Irish Distillers has already added two new whiskeys to that range this year, and repackaged the existing SPS brands, Green Spot and Redbreast so to add a third new bottling is just spoiling us at this stage.
We were kept on tenterhooks as we worked our way through all of the existing SPS whiskeys: Green Spot, Redbreast 12yo, Redbreast 15yo, Powers John's Lane and Midleton Barry Crockett Legacy. One of IDL's production gurus, Liam Donegan, plied us with technical insight that greatly pleased the members of the society, for whom no nuance of whiskey manufacture is too minor to overlook.
Finally, however, the last whiskey was distributed and the bottle - mere hours after its arrival in Dublin - brandished at the top of the room: Redbreast 12 year old, Cask Strength. Ooh!
It has precisely the same make-up as 40% Redbreast 12yo, ie the same distillate and the same proportion of sherry-cask ageing. It's just at cask strength of 57.7%. That said, Liam did make the point that when you are talking about a batch of only 68 casks, there will be some natural variation due to the wood that would get averaged out in a larger run. But it still a unique opportunity to approach Redbreast from a new angle, and to discover new characteristics.
The standard Redbreast 12yo is a very well-balanced whiskey. Liam emphasised that this is their philosophy at the Midleton distillery, not to allow either the base spirit or the wood to dominate. They certainly pulled that off with the standard Redbreast. Although it contains quite a high proportion of sherry-matured whiskey, which has a very strong flavour on its own, this does not overwhelm and, indeed, it's still possible to detect a background of American oak.

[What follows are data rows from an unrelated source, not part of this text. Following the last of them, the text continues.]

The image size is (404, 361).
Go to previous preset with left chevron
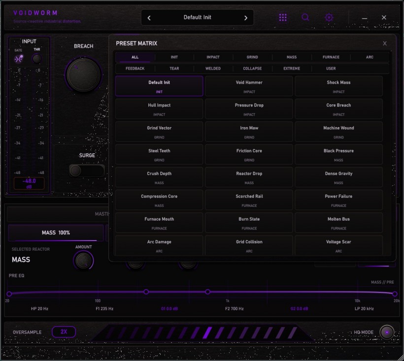149,18
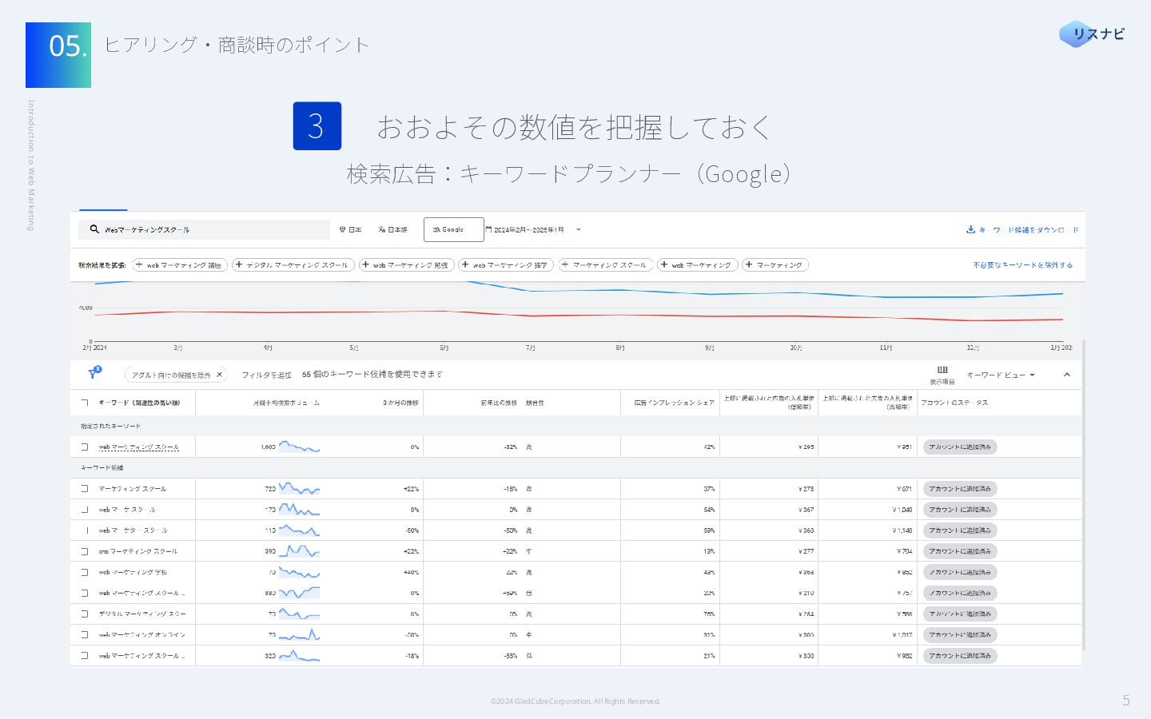This screenshot has width=1151, height=719.
Task: Click the フィルタを追加 button
Action: (x=266, y=375)
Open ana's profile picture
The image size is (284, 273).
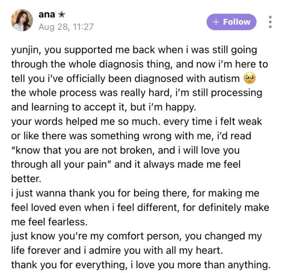point(22,20)
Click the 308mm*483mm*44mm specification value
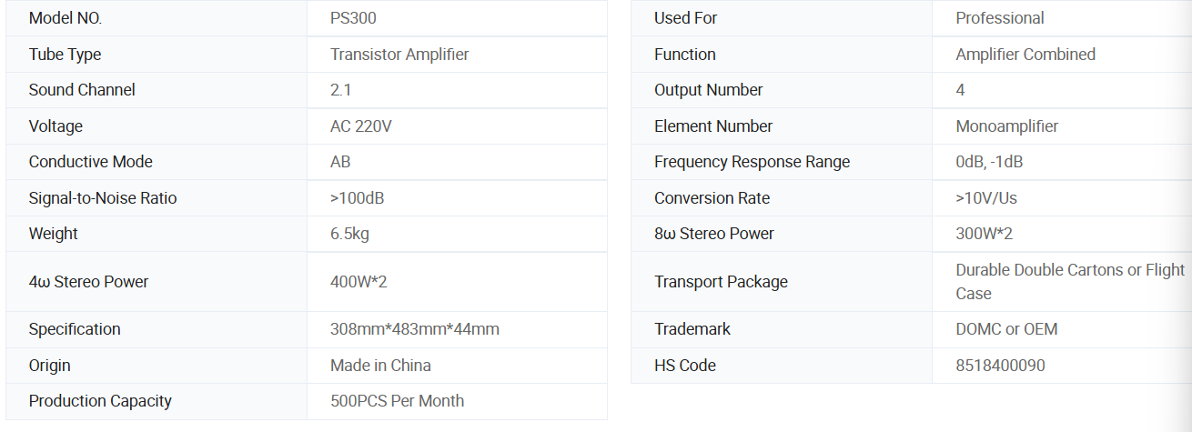This screenshot has height=432, width=1192. [x=414, y=329]
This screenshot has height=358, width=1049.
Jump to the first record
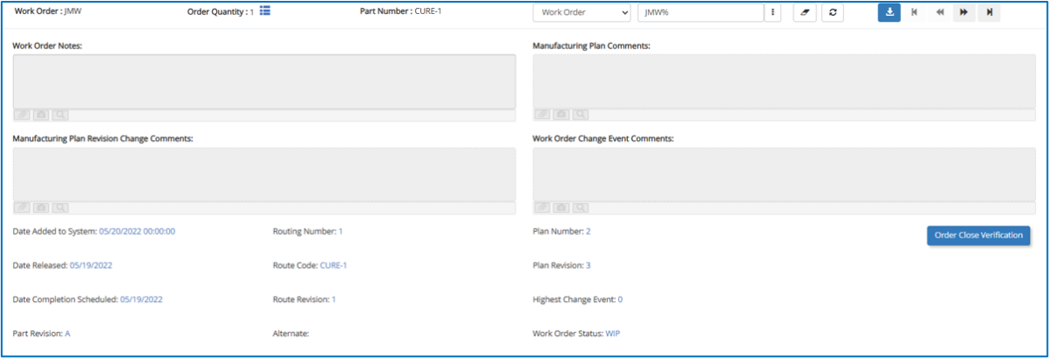point(914,12)
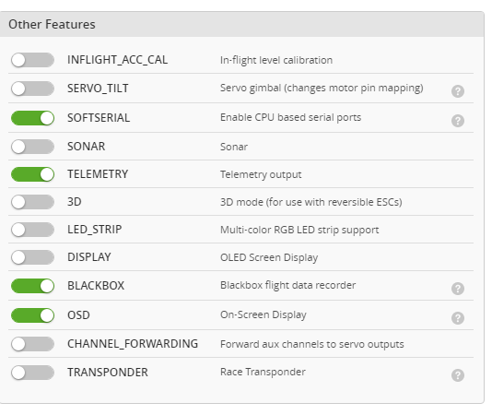The image size is (492, 415).
Task: Turn on the SONAR toggle
Action: (32, 147)
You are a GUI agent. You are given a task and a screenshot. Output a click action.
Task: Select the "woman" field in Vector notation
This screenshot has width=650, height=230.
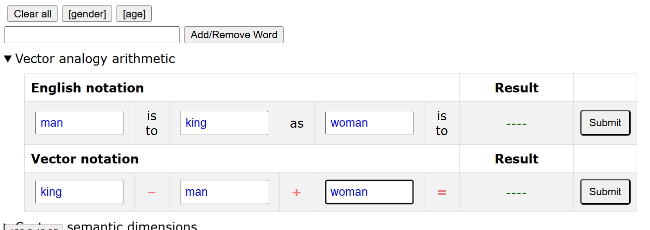tap(369, 192)
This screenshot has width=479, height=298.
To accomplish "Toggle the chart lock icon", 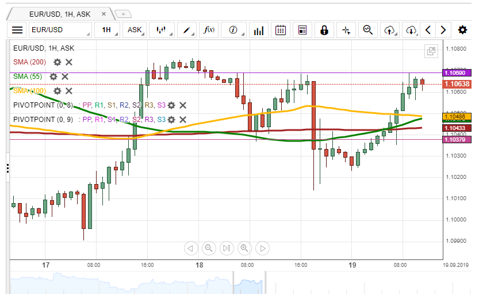I will (x=324, y=30).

The taste, for me, is honey, liquorice, spices and stewed dark fruits on the finish. It isn't the fresh citrus and vanilla type of whiskey. It has bags of character but it's not strident. I find it somewhat quiet beside Green Spot. According to Liam, standard Redbreast is the pouring whiskey for many employees of IDL, and I can see why. You could take it out any evening and enjoy it, or pour it for an appreciative guest.
So, the Cask Strength... is it just a more intense version of the 12yo? Not exactly. The balance I mentioned before has changed. This has a more noticeable sherry nose and, though it starts off softly, it packs a rather hefty sherry finish that I've never before got from an IDL whiskey (the Jameson Select Reserve nods in that direction though). If you like the sherried whiskeys, you will love this. It's not my preference, but it's a fine whiskey, no doubt.
The official tasting notes look like this:
A fruit explosion: figs, dates, ripe banana, sultanas, red apple and lime. Pot still spices combine with the sweet vanilla and pine from the casks.
Deep full dried fruit, a touch of citrus with aromatic oils and spices. Vanilla sweetness leads to toasted oak and barley.
Exceedingly long finish with a rich complexity of spices and fruit, slowly fading through sweet butterscotch to barley.